U-Net, VAE, Schedulers, and Text Encoders: The Anatomy of a Modern Diffusion Model

Table of Contents
ELI5
A modern diffusion model is a pipeline: a VAE compresses the image, a denoiser (U-Net or transformer) removes noise step by step, a text encoder turns the prompt into guidance, and a sampler decides how fast to do it.
Open the weights of a modern text-to-image system and you will not find “the model.” You will find several specialized networks wired together, each solving a different mathematical problem. The interesting part is that the component doing what most people would call “generating the image” never actually touches a pixel.
The Pipeline Hidden Inside Every Generated Image
The trick of modern Diffusion Models is that they do almost no work in pixel space. A 1024-by-1024 RGB image is a three-million-dimensional object; learning a denoising function there is possible but brutally expensive. The architecture everyone now uses — introduced by Rombach and colleagues in the Latent Diffusion paper (Rombach et al.) — pushes the computation into a much smaller latent grid and lets a separate network translate back to pixels only at the end.
What are the main components of a diffusion model?
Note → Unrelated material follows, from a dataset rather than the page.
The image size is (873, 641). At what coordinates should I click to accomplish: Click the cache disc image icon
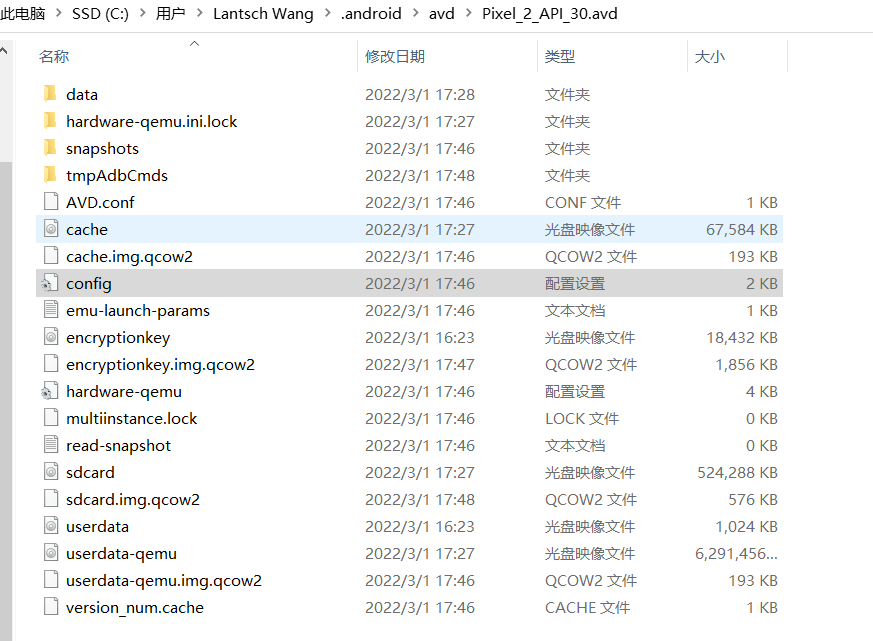[52, 229]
A modern latent diffusion system has four components that play distinct roles. Each is a standalone neural network with its own training objective; the pipeline is their choreography.
The variational autoencoder (VAE) is the compressor. Its encoder maps an input image from pixel space into a lower-dimensional latent grid and its decoder maps that latent back to pixels. The mathematical foundation is the reparameterisation trick, which lets gradients flow through the stochastic sampling step (Kingma & Welling). During generation, only the decoder runs at the end.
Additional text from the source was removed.